Thats looking great! I'm planning on getting the same rims for my silver TT. Any hassles with offset/rubbing?


----------



## Hadaak (Dec 25, 2008)

100 km and evrything is OK. just be sure to get offset 43 if you're getting replicas with 8.5 width.
spec should be 8.5jx19 with 255/35/19 wheels offset 43 and centre bore 5x112.


----------



## Hadaak (Dec 25, 2008)

wja96 said:


> Hadaak said:
> 
> 
> > Do you know what the offset is on a 2L TFSI FWD?
> ...


Hey Mate ! At the time of this post I didn't really realise what you meant but Inow I know for sure, although a bit too late, as I had a vibration problem at 14Okm/h. I took the car back and they changed the spigots (plastic ones) and now the vibrations are gone. don't know if the vibration will be back when the plastic spigots wear out. I thought the rims I ordered didn't require spigots but I forgot this point when I orderd the rims. But as you said replicas with the exact centre bore for your car are not that easy to find.
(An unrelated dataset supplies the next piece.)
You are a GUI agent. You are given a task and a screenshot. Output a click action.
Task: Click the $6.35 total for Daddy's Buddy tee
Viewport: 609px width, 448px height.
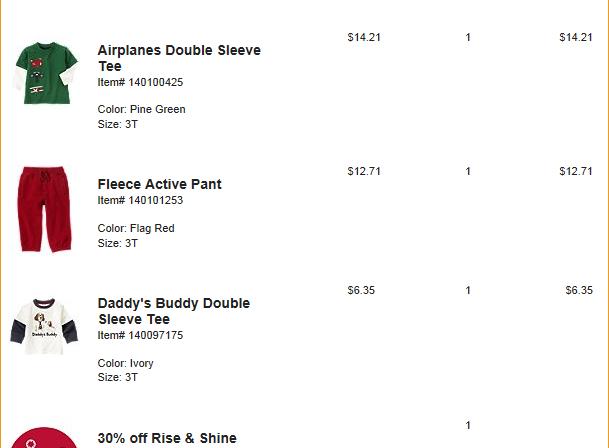pos(579,290)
for those who don't know what a spigot is here a pic of mine (red rings - the ones which caused the vibrations):


----------



## s1n1st4 (Feb 25, 2011)

Thanks for info. Took mine to 240km/h a week after fitting 19's and all is fine.


----------



## Hadaak (Dec 25, 2008)

Back from the dead.
I'm putting on a new set of the same TTRS rotor rims and a 4 hankook tires soon.
This time I'm looking for the exact same specs as the Audi OEM rims.
So part number by Audi is 8J0601025DB. This goes for about 746€ a piece online + shipping. So expect more than 3000€ for the real thing.
Now I found a replica manufacturer who is apparently a reputable one. WSP Italy.
The WSP rims are the same specs and of good quality according to my readings. They go for 220€ a piece here:
https://www.wheelsworld.it/product/2047 ... -polished-
Shipping is free but probably not to france.
I found a set of replicas in france for 790€ all 4 rims. The WSP one will cost around 900€ with shipping. I have to inquire about shipping.
So I'm going for the WSP ones even if they are becoming difficult to find.
Specs:

9x19
ET : 52.0 5x112 57.1
POSITION : : FRONT-REAR
PARTNUMBER : : 8J0601025DB

So anynone used WSP rims or bought from this site www.wheelsworld.it ?


----------



## Hadaak (Dec 25, 2008)

So no WSP 9x19 TTRS rotor style on the market. No stock even at WSP resellers.
I found a used set on ebay for 1500€ (delivered). Not sure I'm ready to buy a used set. 
the guy says the wheels are genuine and they are looking like new, no repairs. 
He has a set of 4 with 2 repaired wheels for 1350€ (delivered).


----------